[Records from a data source]
══════

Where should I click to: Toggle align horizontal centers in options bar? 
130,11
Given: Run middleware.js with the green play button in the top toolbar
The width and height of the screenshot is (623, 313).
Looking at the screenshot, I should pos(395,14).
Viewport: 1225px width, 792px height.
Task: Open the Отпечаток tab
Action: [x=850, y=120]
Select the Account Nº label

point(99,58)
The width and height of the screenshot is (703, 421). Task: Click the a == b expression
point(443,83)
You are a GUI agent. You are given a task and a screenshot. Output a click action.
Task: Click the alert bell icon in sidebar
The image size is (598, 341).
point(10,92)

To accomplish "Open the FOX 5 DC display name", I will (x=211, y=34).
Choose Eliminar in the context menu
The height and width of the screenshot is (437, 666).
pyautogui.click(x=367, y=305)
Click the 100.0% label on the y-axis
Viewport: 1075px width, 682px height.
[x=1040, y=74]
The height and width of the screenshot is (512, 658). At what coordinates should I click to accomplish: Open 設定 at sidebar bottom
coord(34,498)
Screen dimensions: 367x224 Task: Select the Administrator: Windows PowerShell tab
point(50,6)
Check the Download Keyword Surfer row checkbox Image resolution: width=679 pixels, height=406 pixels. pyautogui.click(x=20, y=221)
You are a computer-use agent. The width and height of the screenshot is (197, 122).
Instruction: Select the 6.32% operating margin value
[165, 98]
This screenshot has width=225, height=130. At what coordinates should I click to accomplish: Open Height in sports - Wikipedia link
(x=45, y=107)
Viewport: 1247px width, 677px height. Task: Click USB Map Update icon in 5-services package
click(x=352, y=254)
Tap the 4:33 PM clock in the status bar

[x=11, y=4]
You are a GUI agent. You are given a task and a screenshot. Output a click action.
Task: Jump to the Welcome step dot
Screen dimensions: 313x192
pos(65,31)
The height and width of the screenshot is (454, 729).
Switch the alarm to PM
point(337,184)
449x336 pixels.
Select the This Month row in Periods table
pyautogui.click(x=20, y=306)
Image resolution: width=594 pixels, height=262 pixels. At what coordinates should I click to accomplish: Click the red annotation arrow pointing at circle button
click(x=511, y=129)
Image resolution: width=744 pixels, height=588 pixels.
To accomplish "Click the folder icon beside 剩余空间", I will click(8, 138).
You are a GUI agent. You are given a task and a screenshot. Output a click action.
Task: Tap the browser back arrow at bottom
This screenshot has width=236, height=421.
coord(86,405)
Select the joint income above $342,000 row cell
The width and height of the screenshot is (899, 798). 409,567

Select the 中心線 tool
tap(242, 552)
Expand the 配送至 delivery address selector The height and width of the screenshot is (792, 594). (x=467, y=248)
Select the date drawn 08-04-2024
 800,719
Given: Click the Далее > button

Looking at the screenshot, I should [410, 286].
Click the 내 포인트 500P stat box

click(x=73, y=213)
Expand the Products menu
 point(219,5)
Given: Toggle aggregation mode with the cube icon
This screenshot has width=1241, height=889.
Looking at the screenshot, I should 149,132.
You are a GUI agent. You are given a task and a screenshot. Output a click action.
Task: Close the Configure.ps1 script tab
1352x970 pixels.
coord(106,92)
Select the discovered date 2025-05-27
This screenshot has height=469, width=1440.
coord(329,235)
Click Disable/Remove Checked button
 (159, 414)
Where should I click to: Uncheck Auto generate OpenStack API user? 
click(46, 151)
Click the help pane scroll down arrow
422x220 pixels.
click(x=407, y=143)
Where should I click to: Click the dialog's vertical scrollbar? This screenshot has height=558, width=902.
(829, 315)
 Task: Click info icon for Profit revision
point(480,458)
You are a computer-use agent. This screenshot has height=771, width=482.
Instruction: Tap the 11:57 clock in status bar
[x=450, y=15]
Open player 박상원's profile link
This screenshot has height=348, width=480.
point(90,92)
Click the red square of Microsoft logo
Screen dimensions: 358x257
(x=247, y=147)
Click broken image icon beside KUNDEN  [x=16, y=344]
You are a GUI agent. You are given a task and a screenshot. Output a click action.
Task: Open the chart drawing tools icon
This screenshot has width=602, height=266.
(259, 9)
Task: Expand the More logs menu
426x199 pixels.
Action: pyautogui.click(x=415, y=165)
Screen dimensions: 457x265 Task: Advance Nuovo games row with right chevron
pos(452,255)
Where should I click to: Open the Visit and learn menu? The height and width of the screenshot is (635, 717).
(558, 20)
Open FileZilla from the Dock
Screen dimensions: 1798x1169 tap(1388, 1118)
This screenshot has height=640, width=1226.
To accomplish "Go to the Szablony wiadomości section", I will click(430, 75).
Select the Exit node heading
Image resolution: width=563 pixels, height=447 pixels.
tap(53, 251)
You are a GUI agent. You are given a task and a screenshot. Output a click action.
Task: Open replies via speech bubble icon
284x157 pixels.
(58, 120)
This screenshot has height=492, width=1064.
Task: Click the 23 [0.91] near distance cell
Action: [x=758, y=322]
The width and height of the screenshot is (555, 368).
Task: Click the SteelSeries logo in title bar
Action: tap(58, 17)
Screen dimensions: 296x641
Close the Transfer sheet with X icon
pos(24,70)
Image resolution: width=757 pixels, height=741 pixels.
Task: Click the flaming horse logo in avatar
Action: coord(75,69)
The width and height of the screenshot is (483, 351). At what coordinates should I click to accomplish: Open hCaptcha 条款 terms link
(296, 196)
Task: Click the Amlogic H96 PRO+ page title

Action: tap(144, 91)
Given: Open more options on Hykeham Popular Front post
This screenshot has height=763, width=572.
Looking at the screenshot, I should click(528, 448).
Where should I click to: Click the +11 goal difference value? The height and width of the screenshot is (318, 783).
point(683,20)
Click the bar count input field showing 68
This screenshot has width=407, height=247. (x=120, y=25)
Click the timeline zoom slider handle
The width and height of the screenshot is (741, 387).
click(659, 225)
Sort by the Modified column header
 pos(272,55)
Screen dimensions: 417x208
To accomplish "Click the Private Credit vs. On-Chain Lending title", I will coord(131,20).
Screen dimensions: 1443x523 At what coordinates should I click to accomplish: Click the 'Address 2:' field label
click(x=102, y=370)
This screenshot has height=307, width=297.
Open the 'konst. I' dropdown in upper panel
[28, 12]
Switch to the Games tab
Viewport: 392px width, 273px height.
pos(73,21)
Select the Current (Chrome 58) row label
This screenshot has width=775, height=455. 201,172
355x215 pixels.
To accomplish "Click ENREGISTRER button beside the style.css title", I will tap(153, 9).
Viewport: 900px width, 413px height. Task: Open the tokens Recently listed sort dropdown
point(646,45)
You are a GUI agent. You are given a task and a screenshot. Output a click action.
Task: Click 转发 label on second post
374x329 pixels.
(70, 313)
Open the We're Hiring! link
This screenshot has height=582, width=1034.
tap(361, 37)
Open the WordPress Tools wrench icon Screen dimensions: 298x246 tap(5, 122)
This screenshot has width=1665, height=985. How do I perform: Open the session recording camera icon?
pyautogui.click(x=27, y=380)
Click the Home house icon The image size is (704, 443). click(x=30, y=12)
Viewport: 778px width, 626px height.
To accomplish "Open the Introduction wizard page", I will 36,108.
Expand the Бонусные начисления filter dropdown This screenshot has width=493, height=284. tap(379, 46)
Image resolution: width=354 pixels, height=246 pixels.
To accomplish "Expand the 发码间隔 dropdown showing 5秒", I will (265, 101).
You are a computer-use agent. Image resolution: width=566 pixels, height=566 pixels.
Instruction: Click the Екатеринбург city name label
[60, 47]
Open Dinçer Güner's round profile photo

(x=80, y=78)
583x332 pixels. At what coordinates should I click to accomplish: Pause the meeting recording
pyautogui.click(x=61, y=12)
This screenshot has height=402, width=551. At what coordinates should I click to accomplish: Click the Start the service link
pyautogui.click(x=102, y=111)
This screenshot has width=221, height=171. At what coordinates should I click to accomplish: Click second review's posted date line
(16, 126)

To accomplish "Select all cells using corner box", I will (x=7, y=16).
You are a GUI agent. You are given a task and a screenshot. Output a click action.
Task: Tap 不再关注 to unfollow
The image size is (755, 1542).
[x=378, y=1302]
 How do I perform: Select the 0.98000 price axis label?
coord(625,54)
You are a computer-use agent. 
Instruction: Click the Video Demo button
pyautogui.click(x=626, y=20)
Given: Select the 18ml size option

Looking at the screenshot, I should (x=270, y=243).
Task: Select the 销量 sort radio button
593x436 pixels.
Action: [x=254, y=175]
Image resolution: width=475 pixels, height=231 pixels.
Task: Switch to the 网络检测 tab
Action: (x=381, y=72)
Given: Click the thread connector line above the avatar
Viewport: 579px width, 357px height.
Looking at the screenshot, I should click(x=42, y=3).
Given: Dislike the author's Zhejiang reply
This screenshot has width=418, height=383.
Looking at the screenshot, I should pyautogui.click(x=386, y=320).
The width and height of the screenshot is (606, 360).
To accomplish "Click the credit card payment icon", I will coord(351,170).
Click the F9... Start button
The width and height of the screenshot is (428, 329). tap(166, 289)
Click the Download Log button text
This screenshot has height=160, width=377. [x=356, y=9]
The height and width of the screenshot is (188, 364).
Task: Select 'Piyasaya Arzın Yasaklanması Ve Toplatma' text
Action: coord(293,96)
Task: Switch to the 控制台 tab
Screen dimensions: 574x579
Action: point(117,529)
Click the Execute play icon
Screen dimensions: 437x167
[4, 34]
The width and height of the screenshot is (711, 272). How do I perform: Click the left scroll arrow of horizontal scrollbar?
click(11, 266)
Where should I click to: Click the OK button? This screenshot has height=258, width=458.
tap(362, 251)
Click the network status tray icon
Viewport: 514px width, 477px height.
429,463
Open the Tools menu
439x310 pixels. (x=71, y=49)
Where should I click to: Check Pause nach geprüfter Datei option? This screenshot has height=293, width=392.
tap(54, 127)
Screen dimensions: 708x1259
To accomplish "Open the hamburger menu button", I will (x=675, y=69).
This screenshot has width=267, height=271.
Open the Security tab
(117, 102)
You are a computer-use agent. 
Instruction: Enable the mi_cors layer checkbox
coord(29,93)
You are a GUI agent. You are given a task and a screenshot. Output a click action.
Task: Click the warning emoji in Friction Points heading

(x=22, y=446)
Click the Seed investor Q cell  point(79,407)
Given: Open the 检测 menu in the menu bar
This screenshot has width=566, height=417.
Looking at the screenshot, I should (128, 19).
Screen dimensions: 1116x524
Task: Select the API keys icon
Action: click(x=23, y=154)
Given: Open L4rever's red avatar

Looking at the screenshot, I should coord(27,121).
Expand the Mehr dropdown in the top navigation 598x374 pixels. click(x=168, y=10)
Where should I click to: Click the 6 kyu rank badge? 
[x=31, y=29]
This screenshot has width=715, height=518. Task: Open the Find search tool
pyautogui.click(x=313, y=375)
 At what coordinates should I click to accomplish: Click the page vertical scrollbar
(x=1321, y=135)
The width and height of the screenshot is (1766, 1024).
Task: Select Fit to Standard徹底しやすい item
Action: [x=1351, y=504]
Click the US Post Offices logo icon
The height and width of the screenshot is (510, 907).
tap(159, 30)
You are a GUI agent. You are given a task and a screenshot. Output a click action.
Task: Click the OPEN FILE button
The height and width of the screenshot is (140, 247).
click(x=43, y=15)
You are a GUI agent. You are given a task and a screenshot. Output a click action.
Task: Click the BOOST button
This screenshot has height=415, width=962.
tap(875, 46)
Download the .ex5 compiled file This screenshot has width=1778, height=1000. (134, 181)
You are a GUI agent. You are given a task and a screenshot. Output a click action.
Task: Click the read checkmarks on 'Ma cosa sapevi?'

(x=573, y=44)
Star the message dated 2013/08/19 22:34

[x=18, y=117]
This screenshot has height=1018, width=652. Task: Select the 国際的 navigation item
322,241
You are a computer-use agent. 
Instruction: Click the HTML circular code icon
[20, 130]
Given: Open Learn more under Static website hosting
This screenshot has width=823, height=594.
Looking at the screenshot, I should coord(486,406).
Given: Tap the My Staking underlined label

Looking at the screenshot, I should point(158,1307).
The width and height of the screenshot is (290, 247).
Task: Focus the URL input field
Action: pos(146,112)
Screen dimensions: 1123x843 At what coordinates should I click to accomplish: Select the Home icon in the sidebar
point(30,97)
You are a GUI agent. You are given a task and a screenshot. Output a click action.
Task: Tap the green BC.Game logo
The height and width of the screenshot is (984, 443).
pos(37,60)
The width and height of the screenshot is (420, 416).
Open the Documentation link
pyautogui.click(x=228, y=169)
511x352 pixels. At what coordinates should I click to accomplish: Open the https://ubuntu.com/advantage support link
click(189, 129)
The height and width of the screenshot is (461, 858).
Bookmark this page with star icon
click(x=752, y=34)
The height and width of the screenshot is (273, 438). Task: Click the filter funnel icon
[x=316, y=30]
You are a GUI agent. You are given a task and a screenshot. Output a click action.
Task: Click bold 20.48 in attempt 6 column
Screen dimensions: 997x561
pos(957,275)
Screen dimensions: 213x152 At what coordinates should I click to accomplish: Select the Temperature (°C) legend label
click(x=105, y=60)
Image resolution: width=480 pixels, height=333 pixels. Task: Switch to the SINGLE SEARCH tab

══════

[Exercise instructions]:
Copy out every line of the data in which the word "beside" is found.

[Written answer]:
To accomplish "Click the folder icon beside 剩余空间", I will click(8, 138).
Click broken image icon beside KUNDEN  [x=16, y=344]
To accomplish "Click ENREGISTRER button beside the style.css title", I will tap(153, 9).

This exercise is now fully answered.